Though, in my experience at least, I wouldn't want to live THIS life without Jesus--never mind eternity without Him. So maybe that's another reason I don't think so much about heaven: because the Kingdom of God IS here, now, something to be enjoyed, lived in and with already, with Jesus, Father, Spirit every day. Yes! In that sense, heaven isn't just the goal, the reward, something to hope for a look forward to; it's a present, living reality, too, even as we are surrounded by all that is not heavenly. 

"Hell on earth": what about that?

Please help me, dear God, to know the truth. Please. Thank You.

(And then I opened my Bible and there was Matthew 18:7-9....)

Tuesday 13 February 2018

Simplicity and Fasting

Today is "Shrove Tuesday" (yes, we're going to a pancake supper!) and tomorrow is "Ash Wednesday" and the beginning of Lent. So the following journal entry I wrote on January 8 (a month or so ago) is appropriate, I think.

My Christmas break wasn't quite the "fun holiday" I was hoping for. We had unusually cold weather, and my old slipped disc injury resurrected itself and I spent a good part of the break in big-time pain. And nobody even wanted to play Scrabble with me (sad, eh!).

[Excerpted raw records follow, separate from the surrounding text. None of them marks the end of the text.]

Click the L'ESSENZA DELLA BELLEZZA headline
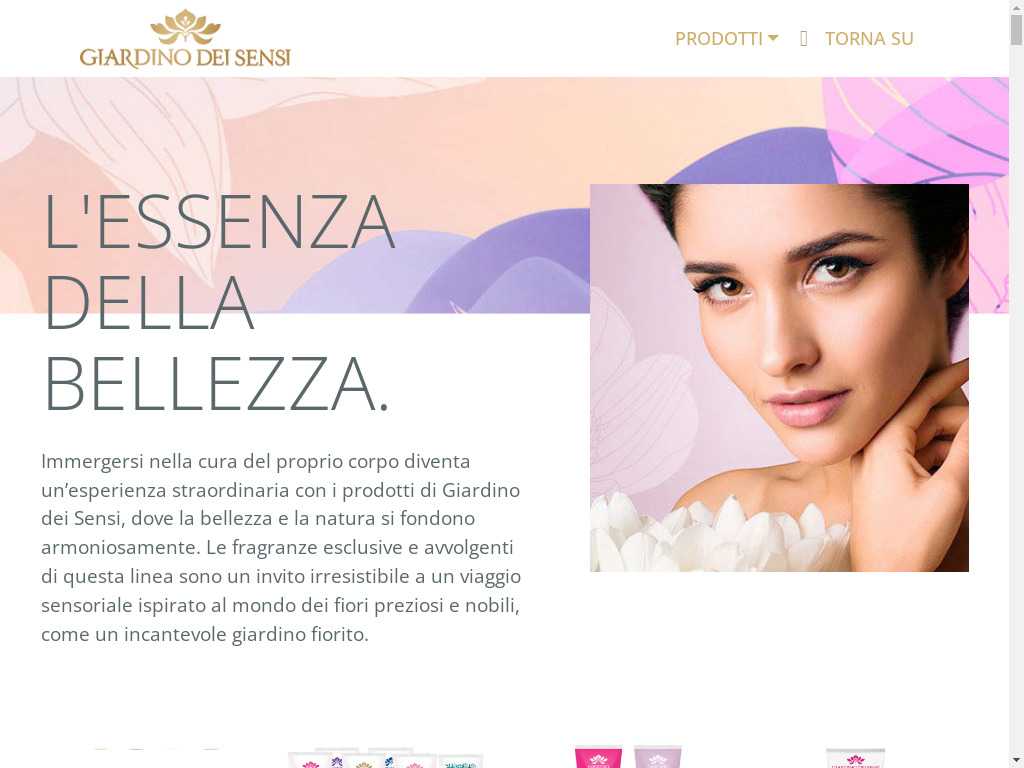 coord(219,302)
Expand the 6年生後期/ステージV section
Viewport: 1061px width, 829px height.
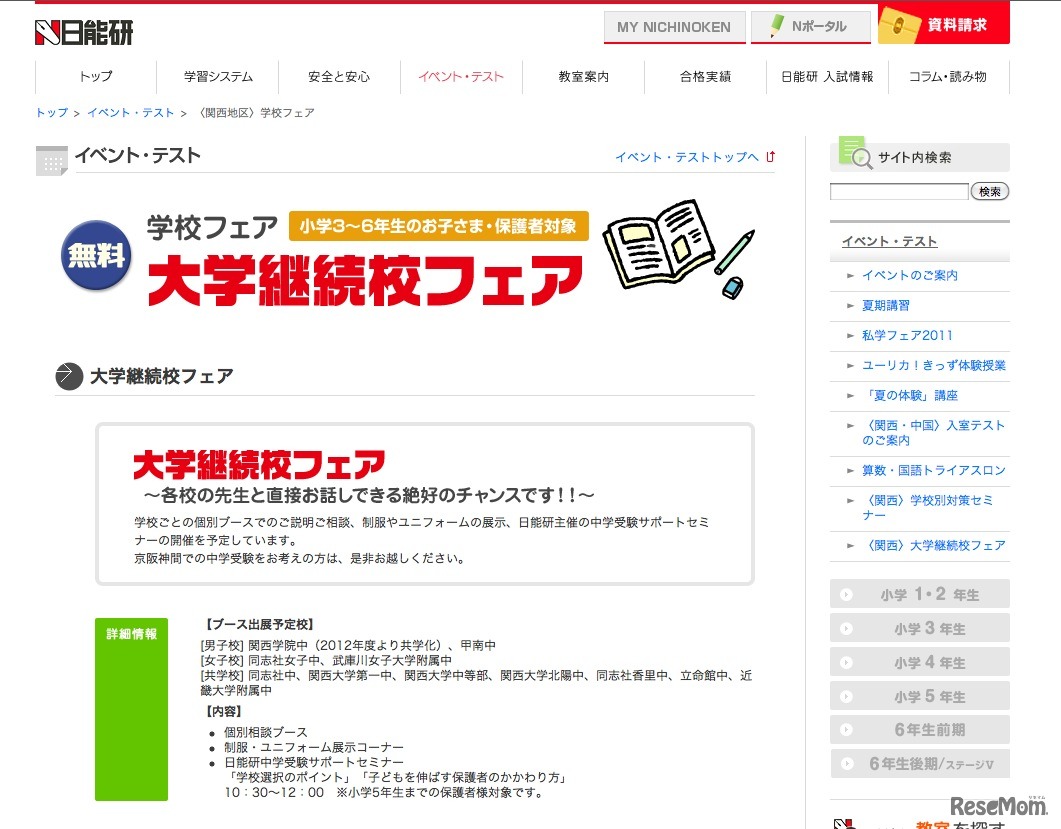[x=919, y=763]
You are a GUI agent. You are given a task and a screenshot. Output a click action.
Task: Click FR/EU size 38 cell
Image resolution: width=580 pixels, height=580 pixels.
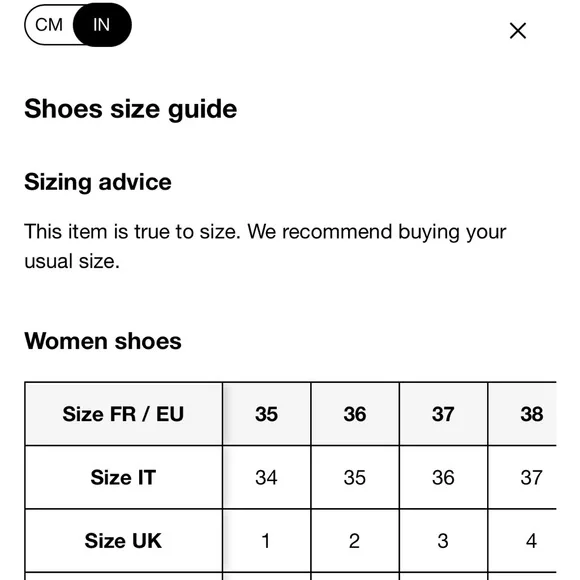[532, 414]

But what I'm really thinking about is that I'm having a hard time spiritually. Yesterday at our home church gathering we discussed fasting (we've been studying the Spiritual Disciplines). Traditionally, of course, we think of fasting from food, but in my case, I'm seriously thinking about fasting from electronics. It would be hard. I feel so "hungry" if I'm not turning on the radio (when I wake up during the night, or driving in the car, or whenever) or checking email or Facebook or news on the computer. I don't turn on the TV myself (I don't know how to use the remote and the Xbox controller--on purpose; and we only have Netflix, not cable TV), but hubby loves it and turns it on frequently. If I'm doing something focused (tutoring, editing, writing) I can mostly ignore it, but as soon as I'm done whatever I've been focused on, I get so drawn in to the TV, especially programs about forensics or detective programs--and sci-fi, too. Yesterday was Sunday and could have been a restful time with You, but I ended up watching episode after episode of CSI New York. I also did a bit of email and Facebook (which I always promise myself I won't do on Sundays, but more often than not give in to at least a bit).

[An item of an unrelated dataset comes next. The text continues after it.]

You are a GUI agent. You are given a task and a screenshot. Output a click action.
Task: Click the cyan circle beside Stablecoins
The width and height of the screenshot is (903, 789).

On another note, I've had an opportunity to join a "Mastermind" book writers' group, but honestly, while I do want to dedicate time to something (other than my business and family time), writing a book is not it. I do think I want to write, but I don't know what topic. I do want to do something focused on You (whether or not that includes writing, I don't know).

And I'm not sure what "writing Christianly" might mean; what You might want me to write about? Even "tutoring Christianly" or whatever else I might focus on doing "Christianly"?

Lord, I long for freshness and joy and peace (and some measure of happiness) in You. But I feel, more and more, my helplessness--and loneliness for other believers.

I do want to draw closer to You. I do want an assured firm knowledge of You and sense of Your Presence. And yes, I do want to know the joy of Your salvation.

Yesterday, when we talked about fasting, I longed to go deeper. And I am willing to fast (including from food. I do want to eat more healthy--fresh fruit and veggies, etc.) and to exercise and to majorly declutter my life in so many ways. (That was my big "plan" for the holidays: declutter. Ha! Constant pain interfered in a big way...).

I'm feeling overwhelmed by "clutter" -- even in my tutoring/editing/writing office. So many supplies I truly don't need or want.

My life feels cluttered.

I want simplicity: "the arrangement of life around a few consistent purposes, explicitly excluding what is not necessary to human well-being." (Willard).

Fasting seems like a good way to approach simplicity (with You). Please guide me into what You would have me do. Thank you.